__Goal of the exercise__
What lines of the listing below contain the word "inside"? Copy each of them out.

__Task inputs__
=== Begin Enclosure ===

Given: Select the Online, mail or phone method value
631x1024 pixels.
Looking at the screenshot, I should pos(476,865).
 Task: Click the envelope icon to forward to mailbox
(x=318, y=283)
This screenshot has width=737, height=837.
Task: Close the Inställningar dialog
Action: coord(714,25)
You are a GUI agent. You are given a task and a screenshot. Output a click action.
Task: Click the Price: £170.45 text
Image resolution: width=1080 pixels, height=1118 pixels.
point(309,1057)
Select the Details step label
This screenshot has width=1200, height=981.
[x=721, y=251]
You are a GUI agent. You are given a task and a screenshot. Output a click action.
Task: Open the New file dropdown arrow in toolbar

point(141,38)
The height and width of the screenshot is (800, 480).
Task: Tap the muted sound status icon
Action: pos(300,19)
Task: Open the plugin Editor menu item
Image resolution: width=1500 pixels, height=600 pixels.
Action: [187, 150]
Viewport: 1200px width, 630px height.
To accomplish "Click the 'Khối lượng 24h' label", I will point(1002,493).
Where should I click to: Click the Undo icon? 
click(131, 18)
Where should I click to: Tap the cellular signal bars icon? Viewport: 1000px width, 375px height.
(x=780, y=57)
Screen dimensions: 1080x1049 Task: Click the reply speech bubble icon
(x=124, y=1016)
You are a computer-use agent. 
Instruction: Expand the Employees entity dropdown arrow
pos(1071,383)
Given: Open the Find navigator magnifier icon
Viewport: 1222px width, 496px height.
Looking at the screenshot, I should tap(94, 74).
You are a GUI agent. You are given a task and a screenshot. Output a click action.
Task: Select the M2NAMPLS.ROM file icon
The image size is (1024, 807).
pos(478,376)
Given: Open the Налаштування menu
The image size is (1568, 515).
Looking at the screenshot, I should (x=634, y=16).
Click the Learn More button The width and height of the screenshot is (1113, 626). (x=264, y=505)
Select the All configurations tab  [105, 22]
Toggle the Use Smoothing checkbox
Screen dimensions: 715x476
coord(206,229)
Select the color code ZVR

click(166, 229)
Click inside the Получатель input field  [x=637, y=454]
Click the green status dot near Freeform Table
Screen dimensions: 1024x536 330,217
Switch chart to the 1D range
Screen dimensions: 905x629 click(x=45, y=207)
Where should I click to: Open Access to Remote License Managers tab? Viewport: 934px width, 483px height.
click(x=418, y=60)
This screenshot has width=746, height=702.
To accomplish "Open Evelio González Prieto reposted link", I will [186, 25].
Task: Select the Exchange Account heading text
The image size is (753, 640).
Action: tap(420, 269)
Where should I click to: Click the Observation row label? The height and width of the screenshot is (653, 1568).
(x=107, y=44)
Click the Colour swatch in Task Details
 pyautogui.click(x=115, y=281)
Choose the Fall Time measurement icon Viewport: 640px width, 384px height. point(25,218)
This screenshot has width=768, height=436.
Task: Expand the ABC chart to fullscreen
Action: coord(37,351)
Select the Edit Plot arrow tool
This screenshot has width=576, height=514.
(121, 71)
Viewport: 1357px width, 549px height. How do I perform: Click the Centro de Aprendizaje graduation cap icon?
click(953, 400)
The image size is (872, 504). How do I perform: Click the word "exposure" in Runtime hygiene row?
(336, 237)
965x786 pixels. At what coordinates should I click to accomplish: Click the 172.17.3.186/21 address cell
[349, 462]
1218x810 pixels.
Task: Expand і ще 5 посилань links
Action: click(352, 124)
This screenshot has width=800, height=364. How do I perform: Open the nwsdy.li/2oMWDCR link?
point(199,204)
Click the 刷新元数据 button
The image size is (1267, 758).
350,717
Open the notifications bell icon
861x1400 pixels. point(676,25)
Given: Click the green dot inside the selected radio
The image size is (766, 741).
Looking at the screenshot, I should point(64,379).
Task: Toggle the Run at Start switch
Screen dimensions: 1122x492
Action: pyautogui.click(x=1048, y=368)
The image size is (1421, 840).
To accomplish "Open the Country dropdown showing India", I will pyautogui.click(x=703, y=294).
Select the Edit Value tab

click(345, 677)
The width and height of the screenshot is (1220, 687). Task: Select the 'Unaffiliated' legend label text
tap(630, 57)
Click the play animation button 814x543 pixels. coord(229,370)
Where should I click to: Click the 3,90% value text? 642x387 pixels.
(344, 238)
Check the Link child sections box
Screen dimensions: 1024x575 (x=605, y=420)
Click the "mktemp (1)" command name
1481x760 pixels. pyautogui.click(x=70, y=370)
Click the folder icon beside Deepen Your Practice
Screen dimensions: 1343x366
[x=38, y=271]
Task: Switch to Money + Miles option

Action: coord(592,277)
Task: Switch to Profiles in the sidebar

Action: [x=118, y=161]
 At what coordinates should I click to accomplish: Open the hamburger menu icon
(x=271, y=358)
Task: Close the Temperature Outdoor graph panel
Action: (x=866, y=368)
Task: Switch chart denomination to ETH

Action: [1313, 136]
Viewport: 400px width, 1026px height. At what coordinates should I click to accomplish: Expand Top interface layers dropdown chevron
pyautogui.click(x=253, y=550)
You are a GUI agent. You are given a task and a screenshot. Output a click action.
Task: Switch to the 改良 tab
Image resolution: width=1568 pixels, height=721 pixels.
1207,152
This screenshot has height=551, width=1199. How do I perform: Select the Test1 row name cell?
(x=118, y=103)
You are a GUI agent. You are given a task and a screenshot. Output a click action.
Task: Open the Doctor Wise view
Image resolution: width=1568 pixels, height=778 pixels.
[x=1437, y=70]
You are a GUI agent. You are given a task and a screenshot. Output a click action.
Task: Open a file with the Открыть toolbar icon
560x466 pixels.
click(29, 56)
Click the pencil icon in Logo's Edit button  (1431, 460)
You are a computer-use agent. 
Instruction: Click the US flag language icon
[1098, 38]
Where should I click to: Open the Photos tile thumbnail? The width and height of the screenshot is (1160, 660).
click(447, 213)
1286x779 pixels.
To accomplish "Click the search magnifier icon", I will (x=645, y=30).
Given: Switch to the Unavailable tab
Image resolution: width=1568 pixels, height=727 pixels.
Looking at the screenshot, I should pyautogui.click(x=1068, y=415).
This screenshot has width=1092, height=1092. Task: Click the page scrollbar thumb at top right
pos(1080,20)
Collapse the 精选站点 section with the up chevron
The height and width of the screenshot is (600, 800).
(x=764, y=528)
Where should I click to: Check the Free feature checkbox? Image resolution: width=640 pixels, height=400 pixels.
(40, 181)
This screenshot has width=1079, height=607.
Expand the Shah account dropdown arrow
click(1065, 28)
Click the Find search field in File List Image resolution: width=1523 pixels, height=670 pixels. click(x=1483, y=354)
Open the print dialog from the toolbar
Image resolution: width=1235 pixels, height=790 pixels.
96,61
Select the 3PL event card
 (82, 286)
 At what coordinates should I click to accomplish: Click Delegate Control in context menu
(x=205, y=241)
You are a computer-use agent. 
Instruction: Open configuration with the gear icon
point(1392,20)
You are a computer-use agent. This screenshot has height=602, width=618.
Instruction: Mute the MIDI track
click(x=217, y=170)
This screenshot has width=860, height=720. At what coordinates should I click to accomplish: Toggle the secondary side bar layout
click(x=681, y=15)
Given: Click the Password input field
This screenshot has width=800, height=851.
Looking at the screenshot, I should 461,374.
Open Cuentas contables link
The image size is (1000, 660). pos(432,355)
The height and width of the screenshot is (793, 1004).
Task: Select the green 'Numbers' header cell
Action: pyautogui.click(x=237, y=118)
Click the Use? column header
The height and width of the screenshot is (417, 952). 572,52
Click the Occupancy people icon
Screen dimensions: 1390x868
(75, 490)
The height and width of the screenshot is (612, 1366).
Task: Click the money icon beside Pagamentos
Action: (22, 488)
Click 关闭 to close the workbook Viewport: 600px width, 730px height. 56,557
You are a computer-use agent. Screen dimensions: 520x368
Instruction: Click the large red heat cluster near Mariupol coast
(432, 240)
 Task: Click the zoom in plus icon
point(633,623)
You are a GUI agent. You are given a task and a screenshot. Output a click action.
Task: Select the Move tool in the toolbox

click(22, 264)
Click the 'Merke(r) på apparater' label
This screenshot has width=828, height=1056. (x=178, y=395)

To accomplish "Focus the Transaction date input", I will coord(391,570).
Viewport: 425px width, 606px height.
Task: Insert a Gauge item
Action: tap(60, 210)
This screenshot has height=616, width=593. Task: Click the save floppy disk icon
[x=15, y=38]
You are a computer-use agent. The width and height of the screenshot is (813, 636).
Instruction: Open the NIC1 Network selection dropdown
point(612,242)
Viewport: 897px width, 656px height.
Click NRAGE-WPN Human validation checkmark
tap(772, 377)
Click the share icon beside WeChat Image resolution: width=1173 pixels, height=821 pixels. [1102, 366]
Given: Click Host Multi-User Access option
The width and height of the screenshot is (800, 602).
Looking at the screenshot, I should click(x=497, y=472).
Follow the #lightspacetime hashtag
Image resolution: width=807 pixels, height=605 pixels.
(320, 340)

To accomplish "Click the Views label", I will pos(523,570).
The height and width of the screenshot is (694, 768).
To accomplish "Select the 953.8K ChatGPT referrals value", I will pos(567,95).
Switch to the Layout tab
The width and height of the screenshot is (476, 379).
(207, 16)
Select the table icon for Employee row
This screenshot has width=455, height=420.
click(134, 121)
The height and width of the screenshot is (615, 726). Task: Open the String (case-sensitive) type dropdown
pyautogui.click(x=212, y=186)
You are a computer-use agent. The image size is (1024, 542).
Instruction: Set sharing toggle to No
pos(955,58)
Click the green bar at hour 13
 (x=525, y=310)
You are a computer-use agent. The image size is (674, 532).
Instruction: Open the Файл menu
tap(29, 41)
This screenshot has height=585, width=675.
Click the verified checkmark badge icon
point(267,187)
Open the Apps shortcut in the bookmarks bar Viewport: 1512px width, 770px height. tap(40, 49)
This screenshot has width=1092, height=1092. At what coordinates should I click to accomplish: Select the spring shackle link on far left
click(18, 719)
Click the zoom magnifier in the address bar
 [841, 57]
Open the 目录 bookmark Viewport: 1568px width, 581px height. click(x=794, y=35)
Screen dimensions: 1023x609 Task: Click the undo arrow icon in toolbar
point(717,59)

=== End Enclosure ===

__Answer below__
Click inside the Получатель input field  [x=637, y=454]
Given: Click the green dot inside the selected radio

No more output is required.